Présenter ses travaux de recherche fait (aussi) parti de la formation du chercheur. Exercice pédagogique, test grandeur nature, c’est l’occasion de prendre de la distance vis-à-vis de son quotidien solitaire fait de lectures, d’observations et d’analyses. C’est l’obligation de formuler et de reformuler ses hypothèses, de synthétiser le contexte intellectuel et scientifique de son objet d’étude, de clore, même momentanément, les différents chantiers ouverts et en cours afin de leur donner une forme intelligible et surtout communicable.

amphitheatre

Car la présentation à un instant « T » de ce work in progress qu’est une thèse, s’apparente bel et bien à un exercice de communication, scientifique certes, mais qui vise avant tout la transmission et le partage d’un savoir avec un public parfois éloigné de nos préoccupations. Evitons alors de prolonger l’image du thésard ennuyeux et rébarbatif (les fameux « chevaliers-paysans de l’an mil au lac de Paladru », immortalisés au cinéma par Alain Resnais ; sujet au demeurant passionnant, à découvrir ici )

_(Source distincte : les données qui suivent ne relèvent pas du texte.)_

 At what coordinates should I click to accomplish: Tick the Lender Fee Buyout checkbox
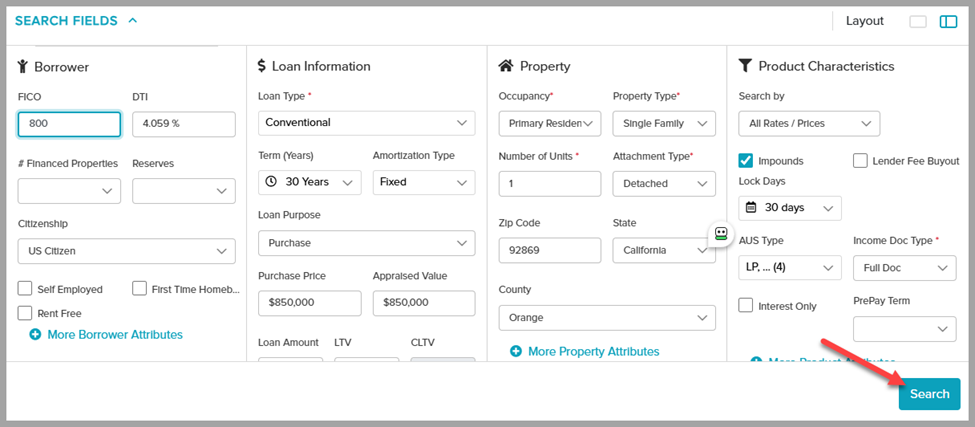(860, 160)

Et ne cédons pas non plus aux sunlights des projecteurs façon « télé réalité » tel que le concours national « Ma thèse en 180 secondes » nous le propose (voir l’excellent article du Monde  du 1 juin 2016).

 « …ce long processus d’enquêtes que représente une thèse ».

C’est peut être avant tout un moment de recentrage sur sa motivation initiale et sur la question originelle qui nous obsède et qui n’a pu trouver d’autres voies que ce long processus d’interrogations que représente une thèse. Loin des projecteurs et des caméras, le mois de novembre 2016 me permettra d’exposer par deux fois et sous des abords différents l’état d’avancement de mon enquête.

Le 4 novembre tout d’abord, j’aurai le plaisir d’intervenir auprès du Master 2 de la Burgundy School of Business , spécialité Culture et Industries Créatives, où j’interrogerai la Web-poésie sous l’angle béckérien d’un monde de l’art connecté.

Le 10 novembre enfin, je participerai au séminaire doctoral du laboratoire Cimeos (Communication, Médiations, Organisations, Savoirs)  et présenterai l’avancée de mes travaux, mes hypothèses ainsi que ma méthodologie sous le titre de « La Web Poésie, nouvel objet pour les humanités numériques ».

Deux rendez-vous que je ne manquerai pas de relater dans ce journal de recherche en ligne.